Trading of goods was also a major part of the regional economy. In 1954, imports to the region was about 25 million pounds a year which were brought into the country by a few European firms but distributed by thousands of traders within the region. The trade in imported goods such as dried fish, motor parts, textiles goes on along with the trade in local foodstuff.

In industry, the coal mines of Enugu managed by the Nigerian Coal Corporation and Nigersteel's rolling mill which used steel scraps to produce mild steel bars were one of the few coal mines and steel plants in operation in West Africa in 1963. During the NCNC led government, a cement factory was established at Nkalagu, Nigerian Breweries chose a stout factory at Aba, a Tobacco and glass making plant was located at Port Harcourt. Oil mining in the region started by Shell D' Archy in 1937 did not yield commercial quantities until 1957. But by 1965, oil was a promising source of income. For the promotion of foreign direct investment, the government hired the services of public relations firm Barnet & Reef Associates.

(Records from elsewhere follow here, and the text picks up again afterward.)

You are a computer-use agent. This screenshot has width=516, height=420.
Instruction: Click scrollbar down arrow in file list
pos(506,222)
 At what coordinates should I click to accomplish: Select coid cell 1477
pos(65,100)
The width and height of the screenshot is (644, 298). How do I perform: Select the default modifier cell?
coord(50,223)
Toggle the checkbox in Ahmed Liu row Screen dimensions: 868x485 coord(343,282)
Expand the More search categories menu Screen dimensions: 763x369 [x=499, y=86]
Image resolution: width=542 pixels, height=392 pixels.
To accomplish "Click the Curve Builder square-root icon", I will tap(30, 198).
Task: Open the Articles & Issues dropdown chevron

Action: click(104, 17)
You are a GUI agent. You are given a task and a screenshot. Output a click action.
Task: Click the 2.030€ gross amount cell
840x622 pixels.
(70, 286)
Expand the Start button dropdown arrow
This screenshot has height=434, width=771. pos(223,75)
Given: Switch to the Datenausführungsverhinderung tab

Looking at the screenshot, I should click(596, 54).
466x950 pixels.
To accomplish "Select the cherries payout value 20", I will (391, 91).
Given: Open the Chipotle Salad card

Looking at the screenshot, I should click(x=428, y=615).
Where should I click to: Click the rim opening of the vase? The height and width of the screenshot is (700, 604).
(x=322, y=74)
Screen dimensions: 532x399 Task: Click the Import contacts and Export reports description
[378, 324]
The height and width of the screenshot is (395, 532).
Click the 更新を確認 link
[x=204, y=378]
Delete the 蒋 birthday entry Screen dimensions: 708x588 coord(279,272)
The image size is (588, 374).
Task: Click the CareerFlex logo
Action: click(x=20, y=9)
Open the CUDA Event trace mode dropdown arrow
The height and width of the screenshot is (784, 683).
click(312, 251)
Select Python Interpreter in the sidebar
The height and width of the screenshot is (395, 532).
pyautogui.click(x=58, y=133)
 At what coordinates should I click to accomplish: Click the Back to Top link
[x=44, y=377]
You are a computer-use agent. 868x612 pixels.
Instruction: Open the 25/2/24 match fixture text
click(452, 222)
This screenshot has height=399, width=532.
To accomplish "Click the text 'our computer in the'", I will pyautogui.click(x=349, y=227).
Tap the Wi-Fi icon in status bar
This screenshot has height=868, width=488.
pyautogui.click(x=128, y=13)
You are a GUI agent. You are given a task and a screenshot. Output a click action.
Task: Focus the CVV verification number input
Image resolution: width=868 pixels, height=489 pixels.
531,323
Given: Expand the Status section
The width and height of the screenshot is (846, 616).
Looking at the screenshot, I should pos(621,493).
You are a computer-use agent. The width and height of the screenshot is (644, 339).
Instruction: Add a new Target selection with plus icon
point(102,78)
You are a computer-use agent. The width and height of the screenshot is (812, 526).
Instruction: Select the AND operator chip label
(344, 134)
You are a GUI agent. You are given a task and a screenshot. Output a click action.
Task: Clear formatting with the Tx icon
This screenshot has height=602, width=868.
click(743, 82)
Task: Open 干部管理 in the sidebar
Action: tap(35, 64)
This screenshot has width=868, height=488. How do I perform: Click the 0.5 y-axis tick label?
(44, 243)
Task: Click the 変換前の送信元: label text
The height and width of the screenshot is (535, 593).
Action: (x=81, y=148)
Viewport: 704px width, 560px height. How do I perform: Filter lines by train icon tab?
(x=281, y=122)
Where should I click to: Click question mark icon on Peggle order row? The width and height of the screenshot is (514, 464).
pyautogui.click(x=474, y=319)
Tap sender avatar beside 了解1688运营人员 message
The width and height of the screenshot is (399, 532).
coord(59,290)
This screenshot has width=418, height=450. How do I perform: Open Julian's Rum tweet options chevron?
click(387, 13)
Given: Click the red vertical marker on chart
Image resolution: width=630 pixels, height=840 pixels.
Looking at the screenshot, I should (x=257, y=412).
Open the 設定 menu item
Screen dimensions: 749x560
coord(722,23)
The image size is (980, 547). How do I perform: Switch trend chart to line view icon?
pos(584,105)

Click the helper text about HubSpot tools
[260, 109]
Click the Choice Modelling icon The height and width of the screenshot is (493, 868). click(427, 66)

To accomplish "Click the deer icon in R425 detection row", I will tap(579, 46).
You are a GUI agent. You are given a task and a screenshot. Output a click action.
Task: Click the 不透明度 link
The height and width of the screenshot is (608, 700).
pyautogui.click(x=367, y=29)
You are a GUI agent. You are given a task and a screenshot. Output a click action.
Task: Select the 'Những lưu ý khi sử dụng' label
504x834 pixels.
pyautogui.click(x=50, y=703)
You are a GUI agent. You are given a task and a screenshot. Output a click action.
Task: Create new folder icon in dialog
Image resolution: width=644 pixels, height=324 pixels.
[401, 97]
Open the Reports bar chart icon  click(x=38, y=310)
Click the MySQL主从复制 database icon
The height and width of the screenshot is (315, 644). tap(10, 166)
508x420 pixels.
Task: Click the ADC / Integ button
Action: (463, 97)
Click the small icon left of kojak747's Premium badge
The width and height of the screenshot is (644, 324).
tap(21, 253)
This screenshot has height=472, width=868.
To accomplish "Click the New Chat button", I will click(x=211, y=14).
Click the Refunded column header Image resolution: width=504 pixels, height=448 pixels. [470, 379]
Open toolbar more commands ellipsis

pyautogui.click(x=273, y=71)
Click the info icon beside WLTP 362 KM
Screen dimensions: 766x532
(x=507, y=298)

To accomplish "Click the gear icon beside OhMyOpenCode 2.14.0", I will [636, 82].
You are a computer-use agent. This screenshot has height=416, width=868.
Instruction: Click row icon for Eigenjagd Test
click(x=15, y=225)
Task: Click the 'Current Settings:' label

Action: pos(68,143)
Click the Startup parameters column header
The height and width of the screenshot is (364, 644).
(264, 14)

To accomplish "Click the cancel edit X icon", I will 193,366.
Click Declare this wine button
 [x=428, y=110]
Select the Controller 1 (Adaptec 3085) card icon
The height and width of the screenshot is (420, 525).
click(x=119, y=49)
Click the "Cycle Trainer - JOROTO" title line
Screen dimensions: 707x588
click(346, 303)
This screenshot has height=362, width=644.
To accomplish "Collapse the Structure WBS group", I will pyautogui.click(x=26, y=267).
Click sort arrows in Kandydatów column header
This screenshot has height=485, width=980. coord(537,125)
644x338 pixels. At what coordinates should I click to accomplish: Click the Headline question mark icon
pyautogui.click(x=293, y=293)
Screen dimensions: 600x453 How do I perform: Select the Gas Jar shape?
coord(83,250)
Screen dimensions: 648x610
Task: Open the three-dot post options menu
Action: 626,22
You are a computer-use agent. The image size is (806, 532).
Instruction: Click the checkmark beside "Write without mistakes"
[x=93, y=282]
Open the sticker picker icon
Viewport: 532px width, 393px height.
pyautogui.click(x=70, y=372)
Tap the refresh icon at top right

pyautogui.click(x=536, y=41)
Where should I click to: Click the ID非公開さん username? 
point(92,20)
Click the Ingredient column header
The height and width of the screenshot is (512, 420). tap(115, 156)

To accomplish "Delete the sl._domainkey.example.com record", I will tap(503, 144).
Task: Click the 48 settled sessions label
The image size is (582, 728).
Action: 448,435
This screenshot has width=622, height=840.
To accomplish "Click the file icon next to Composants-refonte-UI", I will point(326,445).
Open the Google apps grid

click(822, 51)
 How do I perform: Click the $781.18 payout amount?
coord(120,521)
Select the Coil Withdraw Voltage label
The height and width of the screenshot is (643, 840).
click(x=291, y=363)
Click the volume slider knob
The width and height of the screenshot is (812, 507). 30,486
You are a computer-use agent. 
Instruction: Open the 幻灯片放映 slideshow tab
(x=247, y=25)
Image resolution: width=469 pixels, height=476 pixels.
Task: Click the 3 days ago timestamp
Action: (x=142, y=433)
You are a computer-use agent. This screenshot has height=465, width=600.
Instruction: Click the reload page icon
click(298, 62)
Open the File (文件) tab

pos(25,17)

===Statutory corporations===
The task of managing the trade and income earned in palm oil kernels was given to the Eastern Nigeria Marketing Board and the Eastern Nigeria Finance Corporation. The Eastern Nigeria Marketing Board came into effect in 1954 and was given the responsibility to manage the region's cash or export crops. The board assigned grade to palm produce according to free fatty acid content and then assigns producer prices to each grade. The board conducts the purchase of palm oil and kernels that are to be exported through the use of licensed buying agents and engages in the evacuation of the produce to the ports for export. Most of the profits from the sales of export produce is transferred to the Eastern Nigeria Development Corporation. The development corporation was involved in producing quality palm oil kernels for the export markets through erection of pioneer oil mills and the development of other export crops such as cocoa, cashew nuts, rubber and coconut. Rice cultivation was also encouraged in Abakaliki and Ogoja.

===Transportation===
Community development was one of the initiatives of the NCNC led Eastern regional government in the 1950s and the phrase was also popular among community residents of villages and towns. Part of the initiative of the community development ministry was the clearing of land for passable laterite and earth roads. In 1955 about 8000 mi of roads were cleared but less than 10% were tarred. Most travelers use lorries with expressive mottoes such as 'God's time is best' or 'No sweat, No sweat' to move between cities. In the southern parts of region where tidal waterways and swamps dominate the vegetation, barges and river craft are used for transportation.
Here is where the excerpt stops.